• What the exercise asks: Repeat the lines below exactly as written, please, from the line with "Task: Open the calendar icon showing 21" to the line with "Task: Expand the archive name dropdown arrow", both lines included, and no others.

• Records for the exercise:
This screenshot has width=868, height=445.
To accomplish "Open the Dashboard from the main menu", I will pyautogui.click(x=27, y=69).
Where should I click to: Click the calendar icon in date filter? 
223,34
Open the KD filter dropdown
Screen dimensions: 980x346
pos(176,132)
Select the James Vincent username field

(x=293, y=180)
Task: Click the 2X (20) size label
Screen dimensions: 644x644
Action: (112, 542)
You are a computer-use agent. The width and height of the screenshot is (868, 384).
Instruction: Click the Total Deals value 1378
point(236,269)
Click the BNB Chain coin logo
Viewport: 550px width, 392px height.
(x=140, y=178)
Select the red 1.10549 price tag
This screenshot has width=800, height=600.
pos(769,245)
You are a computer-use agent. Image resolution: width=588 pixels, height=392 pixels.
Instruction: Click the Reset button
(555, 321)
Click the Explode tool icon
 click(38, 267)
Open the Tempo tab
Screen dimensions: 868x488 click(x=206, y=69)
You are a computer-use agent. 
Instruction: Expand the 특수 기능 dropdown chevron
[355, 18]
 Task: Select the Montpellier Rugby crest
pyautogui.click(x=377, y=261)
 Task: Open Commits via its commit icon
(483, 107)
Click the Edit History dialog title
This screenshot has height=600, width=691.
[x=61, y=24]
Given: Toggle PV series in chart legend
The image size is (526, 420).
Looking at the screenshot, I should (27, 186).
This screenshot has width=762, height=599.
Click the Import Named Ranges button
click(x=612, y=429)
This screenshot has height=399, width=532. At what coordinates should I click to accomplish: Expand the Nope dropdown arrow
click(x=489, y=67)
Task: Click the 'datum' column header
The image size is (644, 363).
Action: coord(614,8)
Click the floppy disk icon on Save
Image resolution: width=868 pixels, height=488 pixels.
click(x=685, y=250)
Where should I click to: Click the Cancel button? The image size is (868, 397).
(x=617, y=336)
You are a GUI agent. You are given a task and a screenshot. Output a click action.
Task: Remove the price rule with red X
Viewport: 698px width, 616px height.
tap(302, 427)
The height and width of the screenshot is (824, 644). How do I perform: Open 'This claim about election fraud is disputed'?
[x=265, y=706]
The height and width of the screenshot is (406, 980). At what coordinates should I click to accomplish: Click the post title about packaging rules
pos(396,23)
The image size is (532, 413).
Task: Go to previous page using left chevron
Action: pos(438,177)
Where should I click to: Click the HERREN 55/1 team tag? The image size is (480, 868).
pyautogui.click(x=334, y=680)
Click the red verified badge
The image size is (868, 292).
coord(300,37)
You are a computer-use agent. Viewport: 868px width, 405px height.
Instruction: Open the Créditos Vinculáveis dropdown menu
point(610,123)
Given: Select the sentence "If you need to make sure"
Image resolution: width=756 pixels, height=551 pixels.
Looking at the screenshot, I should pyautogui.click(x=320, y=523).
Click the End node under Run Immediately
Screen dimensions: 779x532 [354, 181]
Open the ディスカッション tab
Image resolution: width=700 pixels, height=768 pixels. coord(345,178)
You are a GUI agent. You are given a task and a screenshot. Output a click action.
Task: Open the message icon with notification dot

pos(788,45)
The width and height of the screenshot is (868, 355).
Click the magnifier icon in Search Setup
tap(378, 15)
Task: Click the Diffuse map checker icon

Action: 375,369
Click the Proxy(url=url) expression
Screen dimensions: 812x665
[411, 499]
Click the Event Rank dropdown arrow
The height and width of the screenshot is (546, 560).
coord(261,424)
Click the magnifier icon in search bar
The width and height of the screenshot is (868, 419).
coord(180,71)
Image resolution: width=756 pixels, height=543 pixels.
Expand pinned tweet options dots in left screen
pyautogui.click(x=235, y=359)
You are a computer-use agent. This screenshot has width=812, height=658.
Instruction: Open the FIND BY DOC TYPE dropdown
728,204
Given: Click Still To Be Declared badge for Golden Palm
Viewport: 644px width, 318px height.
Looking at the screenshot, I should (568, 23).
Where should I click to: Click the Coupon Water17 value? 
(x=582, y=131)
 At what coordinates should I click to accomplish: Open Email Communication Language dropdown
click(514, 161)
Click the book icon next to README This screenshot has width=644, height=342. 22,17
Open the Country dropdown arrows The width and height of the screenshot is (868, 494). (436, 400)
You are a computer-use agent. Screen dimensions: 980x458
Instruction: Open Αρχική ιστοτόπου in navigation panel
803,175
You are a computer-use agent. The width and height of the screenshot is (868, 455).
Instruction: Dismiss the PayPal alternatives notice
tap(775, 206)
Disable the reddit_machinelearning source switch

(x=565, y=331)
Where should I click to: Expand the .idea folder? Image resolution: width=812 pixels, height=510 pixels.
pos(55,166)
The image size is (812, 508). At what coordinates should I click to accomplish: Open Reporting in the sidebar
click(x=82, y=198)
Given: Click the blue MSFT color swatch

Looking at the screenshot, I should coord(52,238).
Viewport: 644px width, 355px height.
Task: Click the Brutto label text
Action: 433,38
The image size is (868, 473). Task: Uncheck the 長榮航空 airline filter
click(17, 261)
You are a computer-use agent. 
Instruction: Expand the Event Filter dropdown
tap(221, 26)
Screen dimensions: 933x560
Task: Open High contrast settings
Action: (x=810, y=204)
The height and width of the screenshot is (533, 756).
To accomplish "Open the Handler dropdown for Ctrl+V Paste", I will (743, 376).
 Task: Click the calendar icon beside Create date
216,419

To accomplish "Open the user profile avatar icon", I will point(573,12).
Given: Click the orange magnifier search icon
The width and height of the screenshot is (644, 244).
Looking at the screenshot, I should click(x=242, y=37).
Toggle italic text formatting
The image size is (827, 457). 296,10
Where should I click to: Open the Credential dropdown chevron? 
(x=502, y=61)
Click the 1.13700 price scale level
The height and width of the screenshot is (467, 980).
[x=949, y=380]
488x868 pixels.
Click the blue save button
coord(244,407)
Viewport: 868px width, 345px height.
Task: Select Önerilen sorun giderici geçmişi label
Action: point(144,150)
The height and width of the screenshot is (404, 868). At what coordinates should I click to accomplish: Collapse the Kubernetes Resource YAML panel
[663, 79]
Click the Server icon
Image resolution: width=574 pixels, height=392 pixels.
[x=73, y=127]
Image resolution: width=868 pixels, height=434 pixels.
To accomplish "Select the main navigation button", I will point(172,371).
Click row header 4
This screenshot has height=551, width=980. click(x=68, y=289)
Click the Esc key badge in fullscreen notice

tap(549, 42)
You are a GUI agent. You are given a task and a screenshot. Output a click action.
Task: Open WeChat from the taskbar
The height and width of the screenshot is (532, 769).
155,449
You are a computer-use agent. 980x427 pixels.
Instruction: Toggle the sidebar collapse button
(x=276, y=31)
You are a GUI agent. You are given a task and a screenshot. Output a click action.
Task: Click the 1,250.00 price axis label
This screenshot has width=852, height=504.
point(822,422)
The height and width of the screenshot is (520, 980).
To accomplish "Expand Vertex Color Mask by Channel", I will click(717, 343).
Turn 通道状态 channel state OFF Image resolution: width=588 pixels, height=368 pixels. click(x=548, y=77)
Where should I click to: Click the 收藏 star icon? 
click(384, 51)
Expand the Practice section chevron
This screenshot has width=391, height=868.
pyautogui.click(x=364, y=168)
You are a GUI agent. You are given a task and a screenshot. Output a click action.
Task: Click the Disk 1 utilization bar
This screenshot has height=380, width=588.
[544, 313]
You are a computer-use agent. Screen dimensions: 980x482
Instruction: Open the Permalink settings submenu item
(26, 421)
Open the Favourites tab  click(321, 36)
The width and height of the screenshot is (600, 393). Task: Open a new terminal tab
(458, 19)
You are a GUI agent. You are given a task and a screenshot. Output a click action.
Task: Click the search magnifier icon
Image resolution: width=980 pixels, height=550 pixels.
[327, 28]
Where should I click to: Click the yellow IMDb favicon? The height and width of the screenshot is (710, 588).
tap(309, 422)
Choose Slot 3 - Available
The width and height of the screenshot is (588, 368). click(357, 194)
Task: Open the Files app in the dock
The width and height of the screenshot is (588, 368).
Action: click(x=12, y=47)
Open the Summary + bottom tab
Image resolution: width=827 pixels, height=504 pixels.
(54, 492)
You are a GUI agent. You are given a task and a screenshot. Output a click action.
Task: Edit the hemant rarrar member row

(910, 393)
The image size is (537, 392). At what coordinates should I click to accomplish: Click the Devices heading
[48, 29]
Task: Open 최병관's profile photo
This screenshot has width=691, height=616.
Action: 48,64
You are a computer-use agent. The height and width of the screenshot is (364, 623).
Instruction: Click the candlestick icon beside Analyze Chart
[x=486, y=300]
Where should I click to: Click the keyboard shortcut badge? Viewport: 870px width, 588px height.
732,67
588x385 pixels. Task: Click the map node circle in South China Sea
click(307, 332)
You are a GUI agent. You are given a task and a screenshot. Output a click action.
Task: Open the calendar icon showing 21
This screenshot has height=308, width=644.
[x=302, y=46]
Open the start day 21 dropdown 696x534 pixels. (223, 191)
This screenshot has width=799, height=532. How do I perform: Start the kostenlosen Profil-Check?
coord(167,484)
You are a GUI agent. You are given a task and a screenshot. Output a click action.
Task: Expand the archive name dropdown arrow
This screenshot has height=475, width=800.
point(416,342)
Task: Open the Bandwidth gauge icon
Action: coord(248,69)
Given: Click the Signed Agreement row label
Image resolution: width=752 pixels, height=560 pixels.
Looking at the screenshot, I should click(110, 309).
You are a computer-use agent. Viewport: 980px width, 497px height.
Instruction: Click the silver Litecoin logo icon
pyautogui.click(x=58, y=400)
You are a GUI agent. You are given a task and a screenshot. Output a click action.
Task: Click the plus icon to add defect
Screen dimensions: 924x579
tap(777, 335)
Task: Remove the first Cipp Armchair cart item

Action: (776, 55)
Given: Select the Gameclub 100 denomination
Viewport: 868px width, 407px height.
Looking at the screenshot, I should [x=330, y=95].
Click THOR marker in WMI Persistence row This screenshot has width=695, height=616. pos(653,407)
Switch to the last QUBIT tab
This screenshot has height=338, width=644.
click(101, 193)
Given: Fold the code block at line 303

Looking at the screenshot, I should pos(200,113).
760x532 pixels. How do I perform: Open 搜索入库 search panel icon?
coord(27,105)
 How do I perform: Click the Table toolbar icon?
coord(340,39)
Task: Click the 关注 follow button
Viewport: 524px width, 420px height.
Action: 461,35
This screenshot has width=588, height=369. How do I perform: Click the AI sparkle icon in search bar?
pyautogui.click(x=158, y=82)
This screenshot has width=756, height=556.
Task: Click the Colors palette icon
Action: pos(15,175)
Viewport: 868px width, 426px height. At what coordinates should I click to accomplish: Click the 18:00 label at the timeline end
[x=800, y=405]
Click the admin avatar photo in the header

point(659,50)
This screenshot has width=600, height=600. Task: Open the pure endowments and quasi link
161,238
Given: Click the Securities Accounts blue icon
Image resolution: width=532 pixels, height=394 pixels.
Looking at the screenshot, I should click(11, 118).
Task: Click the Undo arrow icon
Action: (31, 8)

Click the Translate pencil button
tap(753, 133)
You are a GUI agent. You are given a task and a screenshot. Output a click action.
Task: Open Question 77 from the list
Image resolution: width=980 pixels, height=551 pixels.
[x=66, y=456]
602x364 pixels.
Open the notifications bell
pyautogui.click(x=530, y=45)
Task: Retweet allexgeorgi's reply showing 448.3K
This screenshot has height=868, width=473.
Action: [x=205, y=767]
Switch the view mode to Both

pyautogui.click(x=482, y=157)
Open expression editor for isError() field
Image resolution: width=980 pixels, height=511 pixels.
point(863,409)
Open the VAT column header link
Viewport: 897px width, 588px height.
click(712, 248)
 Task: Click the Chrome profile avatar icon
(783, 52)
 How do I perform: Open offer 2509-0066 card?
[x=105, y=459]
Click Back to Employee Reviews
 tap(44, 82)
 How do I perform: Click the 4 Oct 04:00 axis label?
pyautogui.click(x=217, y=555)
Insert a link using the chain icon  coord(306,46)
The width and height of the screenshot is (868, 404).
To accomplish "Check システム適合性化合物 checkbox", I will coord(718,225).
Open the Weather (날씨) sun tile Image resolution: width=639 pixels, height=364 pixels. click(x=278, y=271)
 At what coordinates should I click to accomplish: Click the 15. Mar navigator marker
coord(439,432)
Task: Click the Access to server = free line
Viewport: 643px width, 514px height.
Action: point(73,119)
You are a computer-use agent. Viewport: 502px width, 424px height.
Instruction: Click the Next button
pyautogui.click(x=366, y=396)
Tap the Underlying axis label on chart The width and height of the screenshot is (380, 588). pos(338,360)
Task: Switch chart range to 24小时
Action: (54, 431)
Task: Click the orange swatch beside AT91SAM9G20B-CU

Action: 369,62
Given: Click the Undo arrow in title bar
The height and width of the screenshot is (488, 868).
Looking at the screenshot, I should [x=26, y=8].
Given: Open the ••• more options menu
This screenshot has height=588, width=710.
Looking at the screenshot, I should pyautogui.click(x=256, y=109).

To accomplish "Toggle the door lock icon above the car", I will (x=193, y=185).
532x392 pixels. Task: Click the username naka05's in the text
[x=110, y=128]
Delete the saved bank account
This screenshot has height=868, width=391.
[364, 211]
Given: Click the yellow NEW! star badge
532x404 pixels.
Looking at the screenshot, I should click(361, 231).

• Answer space:
Task: Open the calendar icon showing 21
This screenshot has height=308, width=644.
[x=302, y=46]
Open the start day 21 dropdown 696x534 pixels. (223, 191)
This screenshot has width=799, height=532. How do I perform: Start the kostenlosen Profil-Check?
coord(167,484)
You are a GUI agent. You are given a task and a screenshot. Output a click action.
Task: Expand the archive name dropdown arrow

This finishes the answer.